* Description of the task: An exact copy of every record is required.

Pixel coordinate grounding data
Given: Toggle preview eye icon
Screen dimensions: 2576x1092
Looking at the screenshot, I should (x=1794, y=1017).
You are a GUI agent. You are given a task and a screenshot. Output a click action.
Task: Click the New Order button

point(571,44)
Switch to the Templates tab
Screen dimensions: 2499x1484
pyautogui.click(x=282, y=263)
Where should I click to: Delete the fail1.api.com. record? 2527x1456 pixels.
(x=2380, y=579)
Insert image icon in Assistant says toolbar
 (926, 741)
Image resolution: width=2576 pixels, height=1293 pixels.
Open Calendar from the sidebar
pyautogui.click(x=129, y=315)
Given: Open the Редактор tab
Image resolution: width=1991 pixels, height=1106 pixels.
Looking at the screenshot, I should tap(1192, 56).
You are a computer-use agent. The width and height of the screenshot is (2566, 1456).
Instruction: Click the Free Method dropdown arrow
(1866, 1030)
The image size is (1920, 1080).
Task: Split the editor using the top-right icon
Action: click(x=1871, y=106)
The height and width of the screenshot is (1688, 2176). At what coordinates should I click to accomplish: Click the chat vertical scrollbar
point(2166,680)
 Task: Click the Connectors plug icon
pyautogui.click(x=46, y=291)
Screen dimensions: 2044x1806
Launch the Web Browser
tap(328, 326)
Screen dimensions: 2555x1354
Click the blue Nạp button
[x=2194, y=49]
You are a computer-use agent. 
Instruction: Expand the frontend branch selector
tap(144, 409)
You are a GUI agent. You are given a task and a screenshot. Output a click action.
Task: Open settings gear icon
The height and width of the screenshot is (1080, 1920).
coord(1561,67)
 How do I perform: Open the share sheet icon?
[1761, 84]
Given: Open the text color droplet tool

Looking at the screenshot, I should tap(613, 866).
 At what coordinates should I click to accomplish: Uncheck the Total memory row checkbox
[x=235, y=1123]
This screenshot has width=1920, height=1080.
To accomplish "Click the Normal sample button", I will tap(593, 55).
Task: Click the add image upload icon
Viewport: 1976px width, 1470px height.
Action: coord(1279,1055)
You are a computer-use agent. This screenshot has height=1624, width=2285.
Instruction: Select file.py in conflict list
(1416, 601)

* Expected answer:
Given: Toggle preview eye icon
Screen dimensions: 2576x1092
Looking at the screenshot, I should (x=1794, y=1017).
You are a GUI agent. You are given a task and a screenshot. Output a click action.
Task: Click the New Order button

point(571,44)
Switch to the Templates tab
Screen dimensions: 2499x1484
pyautogui.click(x=282, y=263)
Where should I click to: Delete the fail1.api.com. record? 2527x1456 pixels.
(x=2380, y=579)
Insert image icon in Assistant says toolbar
 (926, 741)
Image resolution: width=2576 pixels, height=1293 pixels.
Open Calendar from the sidebar
pyautogui.click(x=129, y=315)
Given: Open the Редактор tab
Image resolution: width=1991 pixels, height=1106 pixels.
Looking at the screenshot, I should tap(1192, 56).
You are a computer-use agent. The width and height of the screenshot is (2566, 1456).
Instruction: Click the Free Method dropdown arrow
(1866, 1030)
The image size is (1920, 1080).
Task: Split the editor using the top-right icon
Action: click(x=1871, y=106)
The height and width of the screenshot is (1688, 2176). At what coordinates should I click to accomplish: Click the chat vertical scrollbar
point(2166,680)
 Task: Click the Connectors plug icon
pyautogui.click(x=46, y=291)
Screen dimensions: 2044x1806
Launch the Web Browser
tap(328, 326)
Screen dimensions: 2555x1354
Click the blue Nạp button
[x=2194, y=49]
You are a computer-use agent. 
Instruction: Expand the frontend branch selector
tap(144, 409)
You are a GUI agent. You are given a task and a screenshot. Output a click action.
Task: Open settings gear icon
The height and width of the screenshot is (1080, 1920).
coord(1561,67)
 How do I perform: Open the share sheet icon?
[1761, 84]
Given: Open the text color droplet tool

Looking at the screenshot, I should tap(613, 866).
 At what coordinates should I click to accomplish: Uncheck the Total memory row checkbox
[x=235, y=1123]
This screenshot has width=1920, height=1080.
To accomplish "Click the Normal sample button", I will tap(593, 55).
Task: Click the add image upload icon
Viewport: 1976px width, 1470px height.
Action: coord(1279,1055)
You are a computer-use agent. This screenshot has height=1624, width=2285.
Instruction: Select file.py in conflict list
(1416, 601)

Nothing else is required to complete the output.